[Begin]

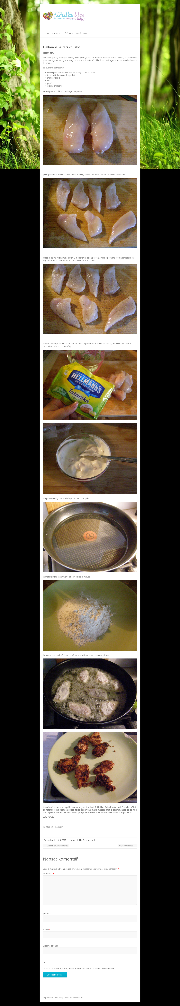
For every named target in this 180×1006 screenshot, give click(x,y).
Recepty (59, 826)
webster (79, 997)
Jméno (47, 913)
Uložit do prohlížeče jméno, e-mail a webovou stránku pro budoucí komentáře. (79, 968)
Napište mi (81, 33)
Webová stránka (50, 945)
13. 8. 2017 (61, 840)
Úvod (46, 33)
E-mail (46, 929)
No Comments (86, 840)
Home (73, 840)
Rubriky (55, 33)
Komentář (48, 873)
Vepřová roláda (127, 845)
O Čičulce (68, 33)
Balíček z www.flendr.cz (56, 845)
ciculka (50, 840)
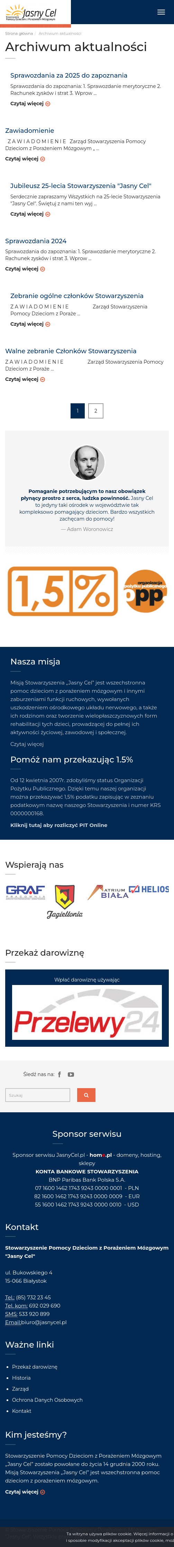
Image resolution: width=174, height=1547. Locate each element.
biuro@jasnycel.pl (44, 1322)
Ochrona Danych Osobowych (47, 1400)
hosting (150, 1155)
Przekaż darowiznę (34, 1367)
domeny (127, 1155)
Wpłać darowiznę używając (87, 1008)
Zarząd (20, 1389)
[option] (25, 892)
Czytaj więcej (27, 103)
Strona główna (19, 33)
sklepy (87, 1163)
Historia (21, 1378)
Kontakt (21, 1411)
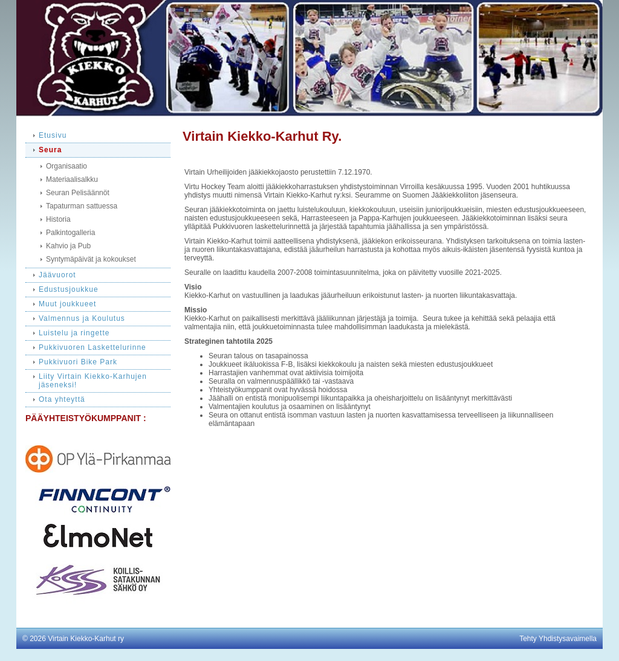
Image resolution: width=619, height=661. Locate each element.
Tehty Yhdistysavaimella (558, 638)
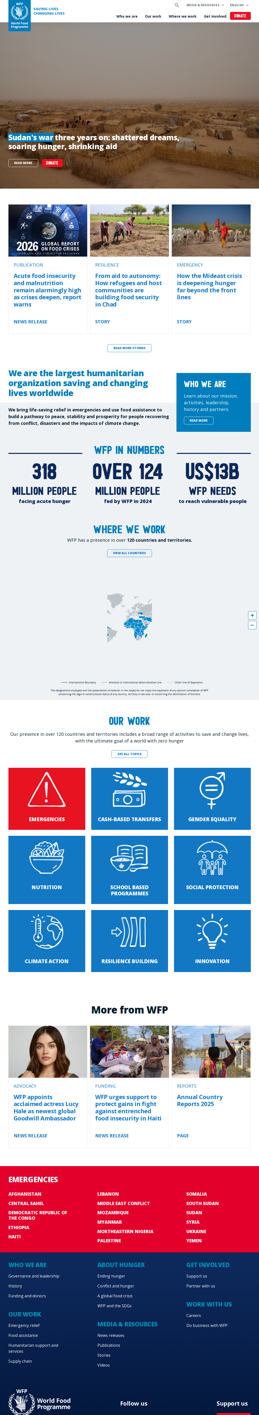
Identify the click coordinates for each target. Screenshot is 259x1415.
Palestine (109, 1241)
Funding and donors (27, 1296)
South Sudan (202, 1203)
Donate (240, 16)
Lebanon (108, 1194)
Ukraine (196, 1231)
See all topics (129, 754)
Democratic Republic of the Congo (37, 1215)
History (15, 1286)
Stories (104, 1355)
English (237, 5)
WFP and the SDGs (114, 1306)
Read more (23, 163)
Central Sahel (26, 1203)
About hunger (120, 1265)
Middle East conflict (123, 1203)
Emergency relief (24, 1325)
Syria (193, 1222)
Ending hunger (111, 1276)
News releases (110, 1335)
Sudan (194, 1212)
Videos (103, 1365)
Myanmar (109, 1222)
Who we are (127, 16)
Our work (153, 16)
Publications (108, 1345)
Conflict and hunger (115, 1286)
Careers (193, 1315)
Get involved (215, 16)
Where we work (183, 16)
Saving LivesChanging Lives (49, 11)
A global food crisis (115, 1296)
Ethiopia (18, 1227)
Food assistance (23, 1335)
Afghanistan (24, 1194)
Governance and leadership (33, 1276)
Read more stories (130, 348)
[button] (252, 615)
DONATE (52, 163)
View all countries (129, 553)
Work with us (209, 1304)
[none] (129, 105)
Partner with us (200, 1286)
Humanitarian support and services (33, 1348)
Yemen (194, 1241)
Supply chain (20, 1361)
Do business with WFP (207, 1325)
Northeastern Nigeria (125, 1231)
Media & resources (203, 5)
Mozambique (113, 1212)
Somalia (196, 1194)
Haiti (14, 1237)
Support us (196, 1276)
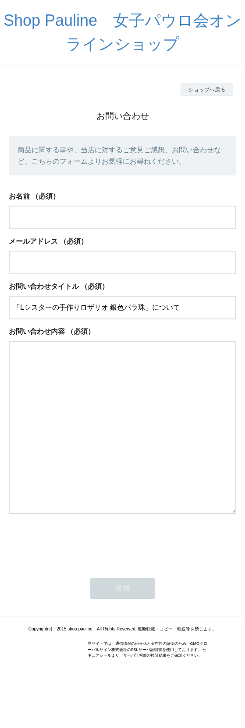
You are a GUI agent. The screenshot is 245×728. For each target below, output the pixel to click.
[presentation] (75, 578)
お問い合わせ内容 (37, 331)
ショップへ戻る (206, 90)
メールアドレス (33, 241)
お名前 (19, 196)
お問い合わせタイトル (44, 286)
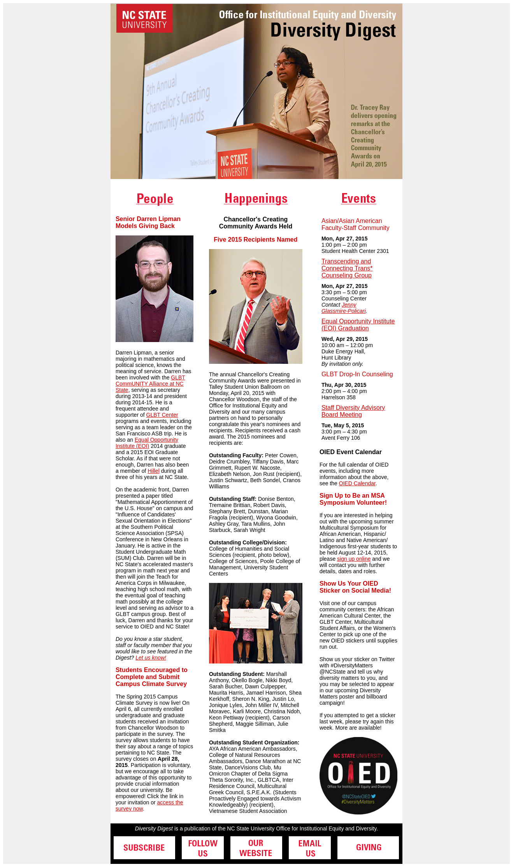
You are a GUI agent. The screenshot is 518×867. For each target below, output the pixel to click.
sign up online (354, 559)
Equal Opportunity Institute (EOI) (147, 443)
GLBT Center (162, 415)
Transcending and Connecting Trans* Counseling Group (347, 268)
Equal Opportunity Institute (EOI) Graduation (358, 325)
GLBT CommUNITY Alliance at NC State (150, 383)
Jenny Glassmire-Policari (343, 308)
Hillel (153, 471)
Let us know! (150, 658)
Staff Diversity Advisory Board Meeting (353, 411)
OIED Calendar (357, 483)
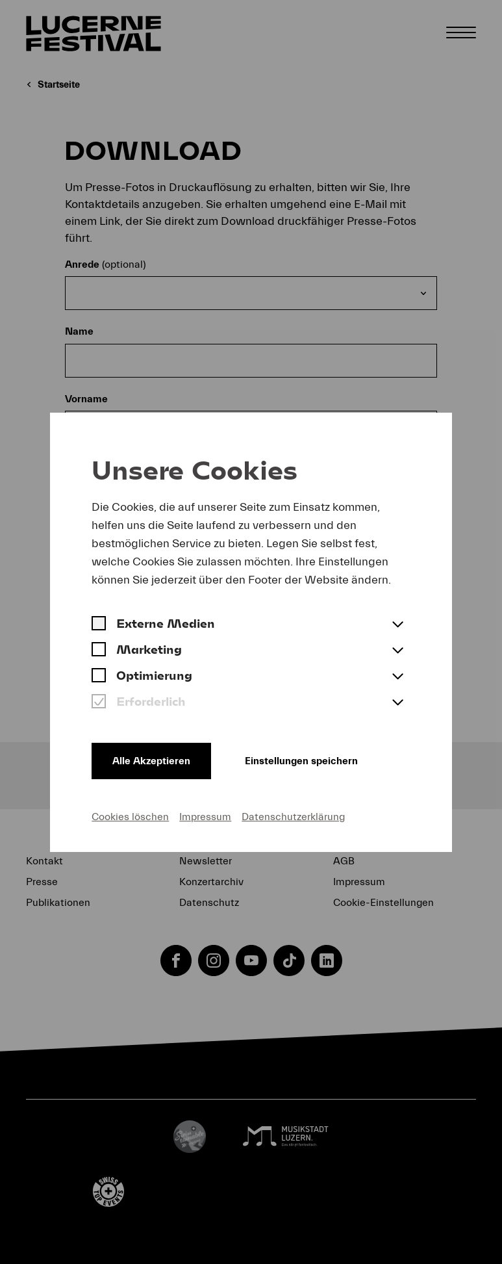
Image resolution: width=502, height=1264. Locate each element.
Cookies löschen (130, 817)
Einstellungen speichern (301, 761)
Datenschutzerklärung (293, 817)
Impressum (205, 817)
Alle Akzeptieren (151, 761)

[End]

» Task brief
Rewrite the lines of the material from the line with "Videos (103, 1365)" to the line with "A global food crisis (115, 1296)", changing "Publications" to "Reports" and keeping everything else the same.

» Response for this exercise
Videos (103, 1365)
Myanmar (109, 1222)
Who we are (127, 16)
Our work (153, 16)
Reports (108, 1345)
Conflict and hunger (115, 1286)
Careers (193, 1315)
Get involved (215, 16)
Where we work (183, 16)
Saving LivesChanging Lives (49, 11)
A global food crisis (115, 1296)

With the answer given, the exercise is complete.